Finland and Sweden said on Wednesday they would continue a dialogue with Turkey over their bids for NATO membership, but did not say whether there had been progress on overcoming Ankara’s objections to their joining the military alliance.

The Nordic neighbors applied to join NATO last month in response to Russia’s invasion of Ukraine, but they have faced resistance from Turkey, which accuses them of being safe havens for Kurdish militants and wants them to scrap arms export bans.

“Together with Sweden, we will do our homework and prepare for the questions Turkey has,” Finnish Foreign Minister Pekka Haavisto told reporters in Helsinki, commenting on talks that took place in Ankara last week.

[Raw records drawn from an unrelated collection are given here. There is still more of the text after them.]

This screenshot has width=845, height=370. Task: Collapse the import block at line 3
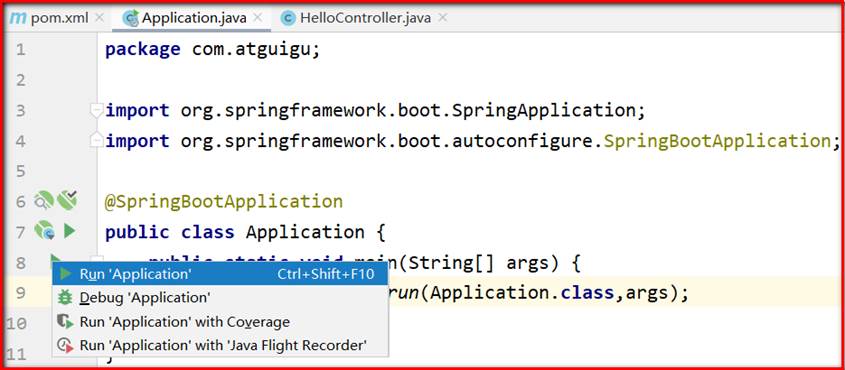96,111
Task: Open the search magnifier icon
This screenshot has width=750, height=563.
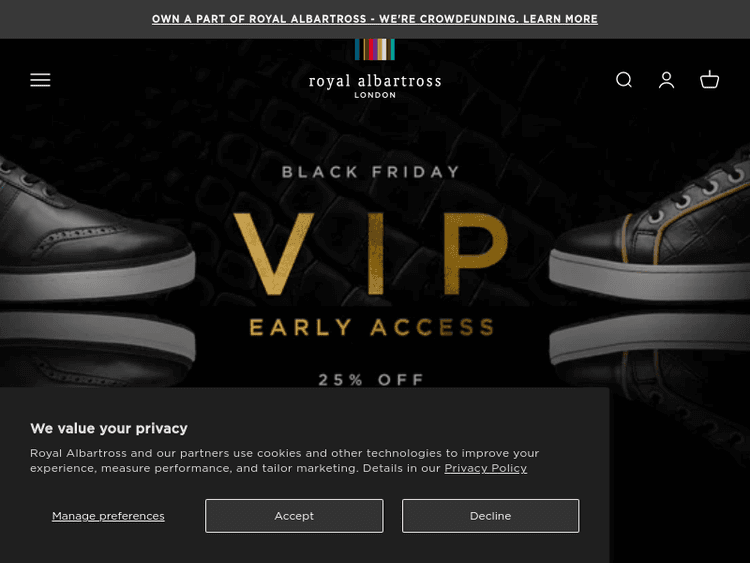Action: pos(624,80)
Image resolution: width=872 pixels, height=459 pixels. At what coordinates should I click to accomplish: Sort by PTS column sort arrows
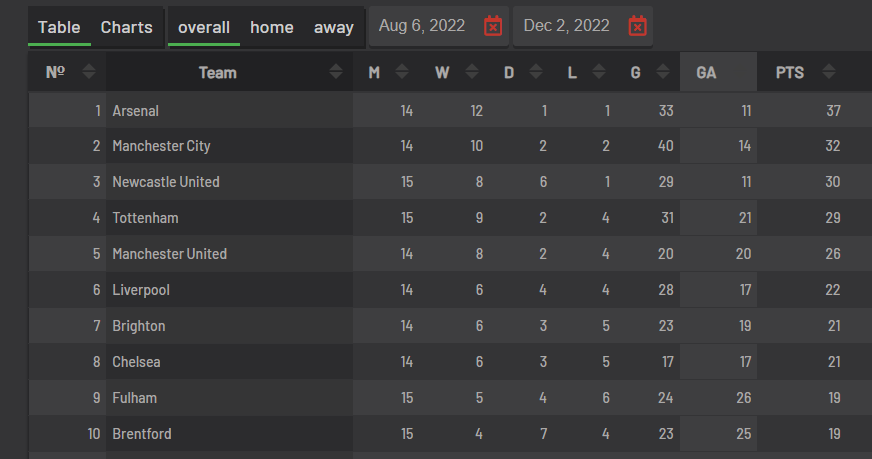coord(827,72)
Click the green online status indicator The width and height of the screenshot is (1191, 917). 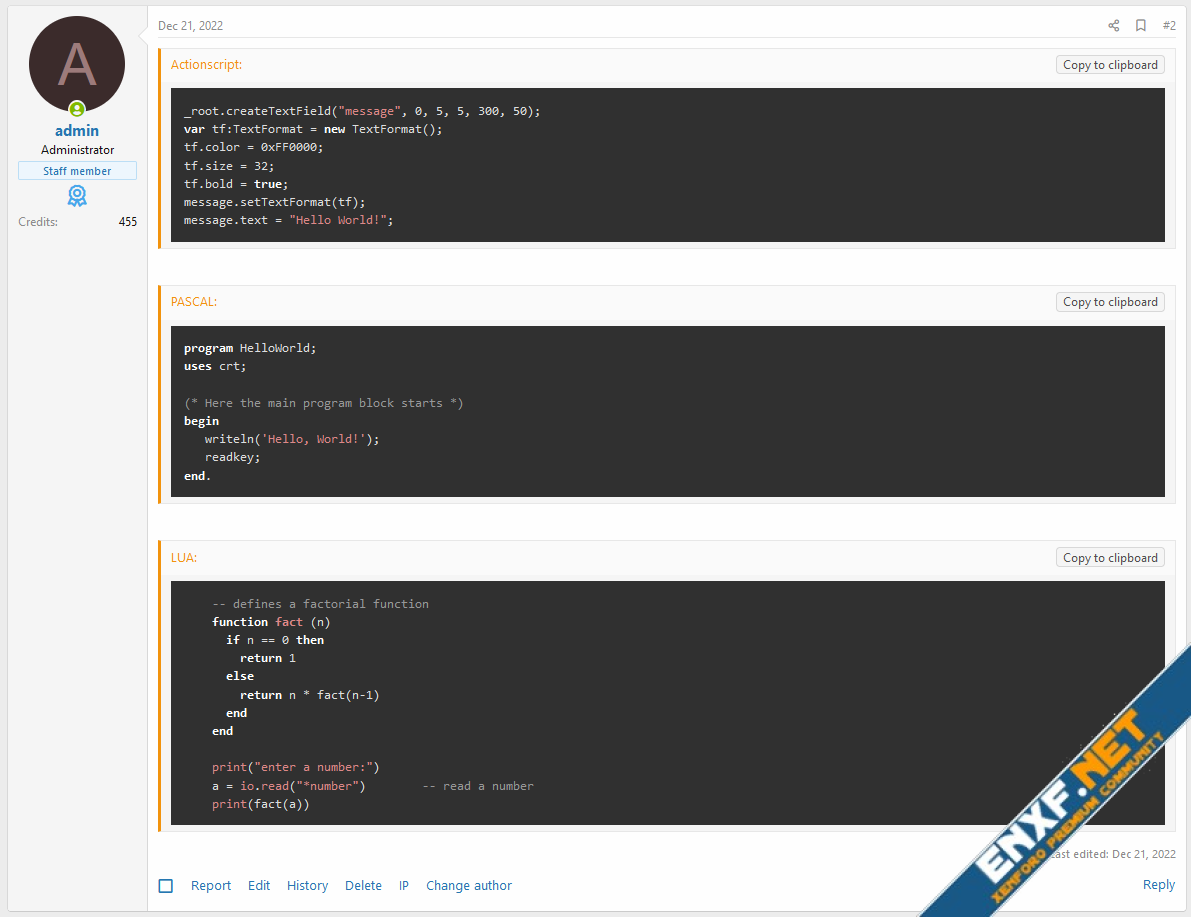click(x=77, y=109)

A bid to join NATO requires unanimous backing from the alliance’s current 30 member states.

Speaking at an event in Stockholm, Swedish Prime Minister Magdalena Andersson said she expected constructive meetings with Turkey to take place in the near future.

“Our responses to demands and also questions from Turkey we will take up directly with Turkey and also sort out any issues and misunderstandings that there might be,” she said.

Haavisto said he saw no need for the legislative changes related to terrorism that were demanded by Turkish Foreign Minister Mevlut Cavusoglu on Tuesday.

Turkey has accused Finland and Sweden of harboring people linked to groups it deems terrorist organizations, including the Kurdistan Workers Party (PKK), but Haavisto said the PKK was already considered a terrorist group by all EU members, including Finland.

Haavisto gave no timeline for the ongoing talks with Ankara, but struck an optimistic note.

“Perhaps such a thought still exists that at the Madrid summit, NATO could have something positive to tell about expansion,” he said, referring to a meeting of the alliance due to be held in Spain at the end of this month.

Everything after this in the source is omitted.